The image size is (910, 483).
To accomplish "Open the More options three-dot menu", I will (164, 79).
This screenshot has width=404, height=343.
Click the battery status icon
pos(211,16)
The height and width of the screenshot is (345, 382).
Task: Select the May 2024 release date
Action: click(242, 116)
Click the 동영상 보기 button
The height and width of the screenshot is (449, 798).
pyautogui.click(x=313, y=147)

..............................

Task description: Rewrite all the records above as a numbered list, leaving out any blank lines.

Answer to this task:
1. The image size is (910, 483).
2. To accomplish "Open the More options three-dot menu", I will (164, 79).
3. This screenshot has width=404, height=343.
4. Click the battery status icon
5. pos(211,16)
6. The height and width of the screenshot is (345, 382).
7. Task: Select the May 2024 release date
8. Action: click(242, 116)
9. Click the 동영상 보기 button
10. The height and width of the screenshot is (449, 798).
11. pyautogui.click(x=313, y=147)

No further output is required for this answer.